A iliteracia é... congénita< e os
des-governantes não querem saber disso. Não rende votos nem grana. Rui Bravo Martins 17.10.2023 16:33: Realidade vergonhosa que aqui foi bem e oportuna
exposta. Nunca vi tal desiderato em "bocas" politicas. Nem passadas
nos tempos recentes nem para provisões futuras. Uma lástima entre muitas.
Parabéns pela oportunidade em tempos de preparação de novo OE. Adriano Miranda
Lima 18.10.2023 06:58: Não
é a primeira vez que o Dr. Salles da Fonseca trata este tema, e sempre com todo
o acerto e conhecimento profundo da realidade. E acredito que não será a última
vez. Penso que seria uma obra meritória e patriótica promover a alfabetização
dos adultos que ainda não conhecem uma letra. A percentagem de analfabetos,
ainda que sem qualquer paralelo com os tempos recuados, é mais que suficiente
para constituir uma chaga social. Seria, pois, uma questão de honra nacional a
sua erradicação total. Será sempre importante saber se o nosso relativo atraso
no desenvolvimento não terá mais a ver com os tais "gatos por lebres"

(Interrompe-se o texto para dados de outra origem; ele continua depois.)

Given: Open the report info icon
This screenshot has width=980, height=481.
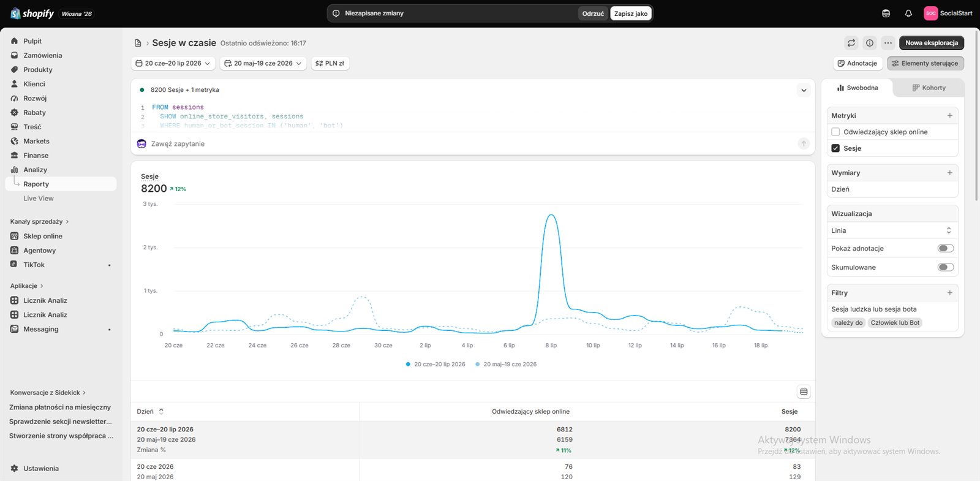Looking at the screenshot, I should click(870, 43).
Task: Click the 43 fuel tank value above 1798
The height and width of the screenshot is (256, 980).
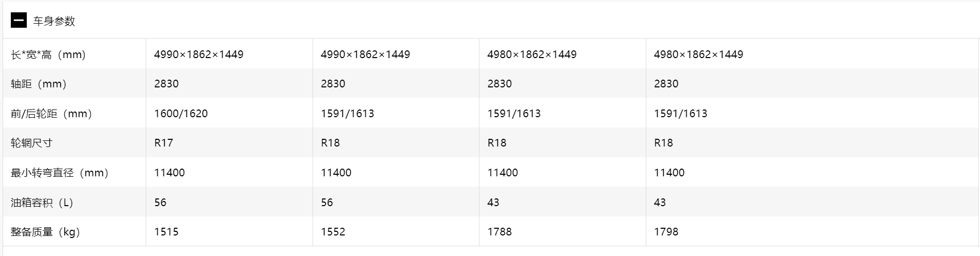Action: click(660, 203)
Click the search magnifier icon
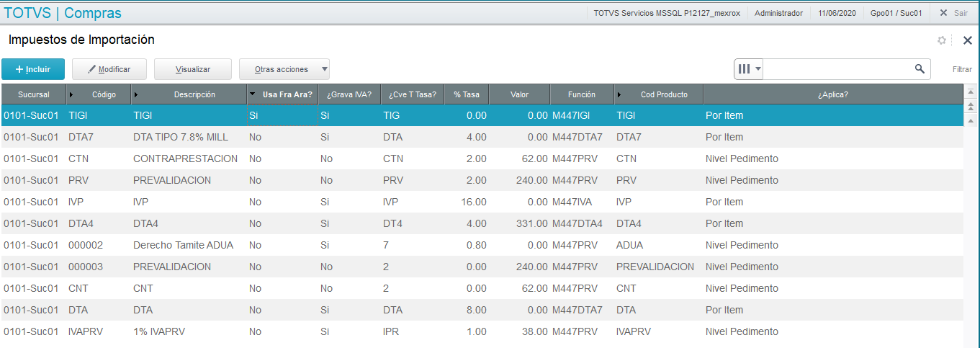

que por aí andam e que não é só no ensino superior. É que existem também nas
faixas secundárias do ensino. E sem dúvida que tem peso significativo o
descaso, ou aposta insuficiente, que desde há décadas passou a verificar-se no
ensino secundário profissionalizante. Mas, no fundo, creio que grande parte do
problema se deve à nossa dificuldade com a planificação do futuro, o que se
agravou com a democracia e a preocupação de agradar o eleitorado com as
respostas mais viradas para o imediato e o curto prazo.